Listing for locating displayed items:
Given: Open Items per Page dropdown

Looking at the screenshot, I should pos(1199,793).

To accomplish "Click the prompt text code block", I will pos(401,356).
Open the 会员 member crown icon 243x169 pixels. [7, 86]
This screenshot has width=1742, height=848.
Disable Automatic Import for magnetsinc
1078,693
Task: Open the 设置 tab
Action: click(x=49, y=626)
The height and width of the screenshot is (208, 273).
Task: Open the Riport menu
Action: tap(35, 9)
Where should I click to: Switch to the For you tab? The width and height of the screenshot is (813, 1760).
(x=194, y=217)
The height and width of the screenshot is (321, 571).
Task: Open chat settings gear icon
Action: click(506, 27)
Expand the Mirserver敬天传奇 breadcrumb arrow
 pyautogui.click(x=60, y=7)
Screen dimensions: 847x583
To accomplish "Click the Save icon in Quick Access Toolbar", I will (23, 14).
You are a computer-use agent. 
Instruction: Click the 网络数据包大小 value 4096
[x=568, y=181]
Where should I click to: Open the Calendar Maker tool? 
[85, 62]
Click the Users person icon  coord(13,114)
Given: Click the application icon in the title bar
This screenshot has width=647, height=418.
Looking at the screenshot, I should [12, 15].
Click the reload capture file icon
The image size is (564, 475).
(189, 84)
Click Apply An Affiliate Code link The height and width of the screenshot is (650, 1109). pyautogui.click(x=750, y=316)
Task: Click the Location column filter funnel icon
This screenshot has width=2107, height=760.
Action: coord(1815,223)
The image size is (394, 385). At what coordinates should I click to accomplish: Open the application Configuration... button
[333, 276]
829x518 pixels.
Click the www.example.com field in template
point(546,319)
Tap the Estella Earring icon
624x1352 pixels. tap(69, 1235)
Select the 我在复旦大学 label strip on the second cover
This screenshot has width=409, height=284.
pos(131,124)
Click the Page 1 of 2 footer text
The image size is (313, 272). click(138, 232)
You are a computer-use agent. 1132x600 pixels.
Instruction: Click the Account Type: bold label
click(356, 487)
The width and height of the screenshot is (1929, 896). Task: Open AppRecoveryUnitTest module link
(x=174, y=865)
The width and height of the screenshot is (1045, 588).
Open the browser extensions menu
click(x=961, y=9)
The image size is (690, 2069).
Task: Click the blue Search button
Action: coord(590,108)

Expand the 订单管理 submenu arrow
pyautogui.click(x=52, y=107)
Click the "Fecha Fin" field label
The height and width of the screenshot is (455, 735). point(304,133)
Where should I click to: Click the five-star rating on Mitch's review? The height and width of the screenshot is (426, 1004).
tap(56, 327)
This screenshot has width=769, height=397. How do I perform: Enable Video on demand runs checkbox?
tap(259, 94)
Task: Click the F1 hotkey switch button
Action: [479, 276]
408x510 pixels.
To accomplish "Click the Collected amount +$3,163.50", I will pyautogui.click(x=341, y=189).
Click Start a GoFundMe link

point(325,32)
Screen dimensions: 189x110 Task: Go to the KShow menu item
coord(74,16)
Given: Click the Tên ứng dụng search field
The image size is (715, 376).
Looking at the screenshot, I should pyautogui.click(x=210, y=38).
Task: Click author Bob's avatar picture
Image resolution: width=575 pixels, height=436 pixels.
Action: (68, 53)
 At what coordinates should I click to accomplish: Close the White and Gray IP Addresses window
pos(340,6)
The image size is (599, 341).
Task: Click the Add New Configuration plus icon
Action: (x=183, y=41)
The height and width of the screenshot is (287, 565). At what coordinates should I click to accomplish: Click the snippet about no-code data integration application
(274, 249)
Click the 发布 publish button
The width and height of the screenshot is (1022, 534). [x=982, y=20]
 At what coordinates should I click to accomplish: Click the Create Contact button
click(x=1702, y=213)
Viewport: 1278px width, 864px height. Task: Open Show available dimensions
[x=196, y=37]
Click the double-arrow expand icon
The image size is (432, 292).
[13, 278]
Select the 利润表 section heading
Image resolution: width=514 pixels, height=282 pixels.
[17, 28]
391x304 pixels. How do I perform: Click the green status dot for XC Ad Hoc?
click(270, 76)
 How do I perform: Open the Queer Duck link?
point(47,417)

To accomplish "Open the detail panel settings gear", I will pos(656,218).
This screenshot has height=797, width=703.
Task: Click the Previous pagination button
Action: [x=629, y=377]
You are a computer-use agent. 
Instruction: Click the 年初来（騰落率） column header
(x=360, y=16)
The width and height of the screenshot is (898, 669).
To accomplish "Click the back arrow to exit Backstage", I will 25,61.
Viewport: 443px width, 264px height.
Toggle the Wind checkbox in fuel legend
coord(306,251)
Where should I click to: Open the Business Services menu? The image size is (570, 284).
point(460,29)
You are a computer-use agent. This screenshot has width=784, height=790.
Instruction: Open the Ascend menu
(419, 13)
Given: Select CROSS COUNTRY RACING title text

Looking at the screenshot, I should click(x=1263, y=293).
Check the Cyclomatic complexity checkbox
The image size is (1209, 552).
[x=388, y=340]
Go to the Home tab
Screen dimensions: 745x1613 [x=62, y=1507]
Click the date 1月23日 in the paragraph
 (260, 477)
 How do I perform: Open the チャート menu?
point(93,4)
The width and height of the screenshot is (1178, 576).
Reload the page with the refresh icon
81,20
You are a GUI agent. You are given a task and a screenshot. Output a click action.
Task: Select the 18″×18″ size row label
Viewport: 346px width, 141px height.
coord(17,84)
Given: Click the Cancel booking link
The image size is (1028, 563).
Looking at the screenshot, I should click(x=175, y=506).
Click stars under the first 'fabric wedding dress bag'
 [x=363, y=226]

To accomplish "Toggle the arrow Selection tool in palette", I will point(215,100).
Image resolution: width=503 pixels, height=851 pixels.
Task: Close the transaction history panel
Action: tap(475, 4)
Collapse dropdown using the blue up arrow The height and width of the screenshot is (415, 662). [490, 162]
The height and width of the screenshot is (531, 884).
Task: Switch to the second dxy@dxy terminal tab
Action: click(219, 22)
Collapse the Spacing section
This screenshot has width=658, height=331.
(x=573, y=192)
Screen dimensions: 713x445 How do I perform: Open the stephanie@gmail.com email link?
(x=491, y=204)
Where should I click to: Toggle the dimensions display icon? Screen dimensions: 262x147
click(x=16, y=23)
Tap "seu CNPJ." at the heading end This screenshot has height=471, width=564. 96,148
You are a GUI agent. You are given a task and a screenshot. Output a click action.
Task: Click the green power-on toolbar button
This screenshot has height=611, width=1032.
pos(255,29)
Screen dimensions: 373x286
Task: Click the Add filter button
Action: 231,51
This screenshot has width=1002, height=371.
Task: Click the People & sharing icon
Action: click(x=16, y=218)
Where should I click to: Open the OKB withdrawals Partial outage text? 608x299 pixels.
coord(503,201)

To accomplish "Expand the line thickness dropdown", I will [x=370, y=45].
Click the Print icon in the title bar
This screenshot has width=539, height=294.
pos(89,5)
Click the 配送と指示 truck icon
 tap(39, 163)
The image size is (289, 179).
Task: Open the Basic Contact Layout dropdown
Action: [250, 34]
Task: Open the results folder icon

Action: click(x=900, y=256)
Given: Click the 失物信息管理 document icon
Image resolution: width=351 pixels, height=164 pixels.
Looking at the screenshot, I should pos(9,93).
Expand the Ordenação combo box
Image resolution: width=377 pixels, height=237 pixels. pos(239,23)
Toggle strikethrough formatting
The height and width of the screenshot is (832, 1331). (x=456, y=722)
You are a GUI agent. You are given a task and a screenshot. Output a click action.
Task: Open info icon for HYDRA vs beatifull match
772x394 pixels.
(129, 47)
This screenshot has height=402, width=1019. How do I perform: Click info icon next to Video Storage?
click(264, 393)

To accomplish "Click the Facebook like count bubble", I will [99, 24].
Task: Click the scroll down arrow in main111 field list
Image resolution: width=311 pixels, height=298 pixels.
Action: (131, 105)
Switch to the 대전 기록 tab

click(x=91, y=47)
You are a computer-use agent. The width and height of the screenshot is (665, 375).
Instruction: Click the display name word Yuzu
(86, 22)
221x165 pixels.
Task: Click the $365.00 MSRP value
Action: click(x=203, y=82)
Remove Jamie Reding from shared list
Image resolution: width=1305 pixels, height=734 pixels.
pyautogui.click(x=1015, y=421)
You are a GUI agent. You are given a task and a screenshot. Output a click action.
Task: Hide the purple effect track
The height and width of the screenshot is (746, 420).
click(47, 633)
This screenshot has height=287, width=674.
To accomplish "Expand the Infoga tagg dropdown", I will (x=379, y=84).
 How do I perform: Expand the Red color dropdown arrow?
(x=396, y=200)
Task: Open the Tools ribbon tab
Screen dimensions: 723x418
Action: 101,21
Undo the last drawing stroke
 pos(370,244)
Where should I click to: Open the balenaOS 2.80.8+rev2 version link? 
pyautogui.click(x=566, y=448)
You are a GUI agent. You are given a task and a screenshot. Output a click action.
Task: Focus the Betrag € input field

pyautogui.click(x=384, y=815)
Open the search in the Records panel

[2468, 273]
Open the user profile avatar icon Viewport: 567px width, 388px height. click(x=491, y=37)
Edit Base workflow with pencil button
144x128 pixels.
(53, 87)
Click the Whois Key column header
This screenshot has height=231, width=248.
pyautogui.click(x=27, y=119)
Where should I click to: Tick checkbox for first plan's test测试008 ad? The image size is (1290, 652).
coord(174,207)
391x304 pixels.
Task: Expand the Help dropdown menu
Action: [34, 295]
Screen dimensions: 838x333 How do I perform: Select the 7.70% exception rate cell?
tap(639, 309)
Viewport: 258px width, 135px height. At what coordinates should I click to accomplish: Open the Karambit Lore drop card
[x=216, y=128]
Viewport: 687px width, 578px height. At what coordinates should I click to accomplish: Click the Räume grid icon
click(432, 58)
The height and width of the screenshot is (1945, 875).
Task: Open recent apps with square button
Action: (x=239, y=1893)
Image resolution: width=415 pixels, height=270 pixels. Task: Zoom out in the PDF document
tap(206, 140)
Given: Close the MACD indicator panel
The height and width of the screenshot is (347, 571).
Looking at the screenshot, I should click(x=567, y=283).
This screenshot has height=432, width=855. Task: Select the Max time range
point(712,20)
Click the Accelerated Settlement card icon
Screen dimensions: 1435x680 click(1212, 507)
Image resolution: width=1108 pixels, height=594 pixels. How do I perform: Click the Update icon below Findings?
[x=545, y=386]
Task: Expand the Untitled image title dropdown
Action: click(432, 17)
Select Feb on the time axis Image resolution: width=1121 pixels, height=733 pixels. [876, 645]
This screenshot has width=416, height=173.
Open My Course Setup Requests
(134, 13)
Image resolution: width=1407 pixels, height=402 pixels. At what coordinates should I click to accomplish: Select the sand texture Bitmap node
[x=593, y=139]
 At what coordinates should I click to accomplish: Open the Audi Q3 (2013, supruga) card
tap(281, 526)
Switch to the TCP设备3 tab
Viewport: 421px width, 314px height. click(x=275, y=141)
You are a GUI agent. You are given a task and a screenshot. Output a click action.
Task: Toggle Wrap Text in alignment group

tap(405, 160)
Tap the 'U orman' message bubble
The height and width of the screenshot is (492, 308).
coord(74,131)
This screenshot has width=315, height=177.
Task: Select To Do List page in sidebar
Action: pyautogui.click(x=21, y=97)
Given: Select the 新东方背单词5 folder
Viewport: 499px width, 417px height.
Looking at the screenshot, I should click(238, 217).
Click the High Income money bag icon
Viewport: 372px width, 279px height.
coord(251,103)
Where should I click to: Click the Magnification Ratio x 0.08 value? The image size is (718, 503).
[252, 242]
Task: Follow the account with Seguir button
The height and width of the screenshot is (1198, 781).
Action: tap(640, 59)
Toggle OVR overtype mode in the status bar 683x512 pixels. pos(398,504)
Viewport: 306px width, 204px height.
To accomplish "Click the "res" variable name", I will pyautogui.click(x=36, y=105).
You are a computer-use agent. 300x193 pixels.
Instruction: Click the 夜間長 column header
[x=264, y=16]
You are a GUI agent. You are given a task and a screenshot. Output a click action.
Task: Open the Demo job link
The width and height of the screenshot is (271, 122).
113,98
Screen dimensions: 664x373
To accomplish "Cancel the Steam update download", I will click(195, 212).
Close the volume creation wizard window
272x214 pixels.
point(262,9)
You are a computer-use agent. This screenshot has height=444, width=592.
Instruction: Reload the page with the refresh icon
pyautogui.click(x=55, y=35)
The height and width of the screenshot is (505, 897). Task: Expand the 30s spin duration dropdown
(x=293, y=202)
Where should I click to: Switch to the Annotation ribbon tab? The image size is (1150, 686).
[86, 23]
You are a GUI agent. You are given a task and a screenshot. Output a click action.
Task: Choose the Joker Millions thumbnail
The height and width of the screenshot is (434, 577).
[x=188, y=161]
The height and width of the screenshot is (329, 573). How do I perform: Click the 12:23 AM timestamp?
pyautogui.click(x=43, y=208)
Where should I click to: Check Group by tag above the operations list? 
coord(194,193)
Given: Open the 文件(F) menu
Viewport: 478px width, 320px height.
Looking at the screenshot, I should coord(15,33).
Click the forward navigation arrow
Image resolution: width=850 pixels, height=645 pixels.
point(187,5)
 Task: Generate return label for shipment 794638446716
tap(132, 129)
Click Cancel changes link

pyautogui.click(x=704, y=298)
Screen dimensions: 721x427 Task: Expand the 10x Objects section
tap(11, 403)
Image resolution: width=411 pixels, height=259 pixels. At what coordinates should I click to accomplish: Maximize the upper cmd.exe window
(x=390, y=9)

=== TASK DIRECTIONS ===
Recast the part of the listing that opens with the line containing "Screen dimensions: 838x333" and closes with the line containing "Action: (x=239, y=1893)" as a JSON list of strings, one string per line, leaving out blank lines.

=== EXPECTED OUTPUT ===
[
  "Screen dimensions: 838x333 How do I perform: Select the 7.70% exception rate cell?",
  "tap(639, 309)",
  "Viewport: 258px width, 135px height. At what coordinates should I click to accomplish: Open the Karambit Lore drop card",
  "[x=216, y=128]",
  "Viewport: 687px width, 578px height. At what coordinates should I click to accomplish: Click the Räume grid icon",
  "click(432, 58)",
  "The height and width of the screenshot is (1945, 875).",
  "Task: Open recent apps with square button",
  "Action: (x=239, y=1893)"
]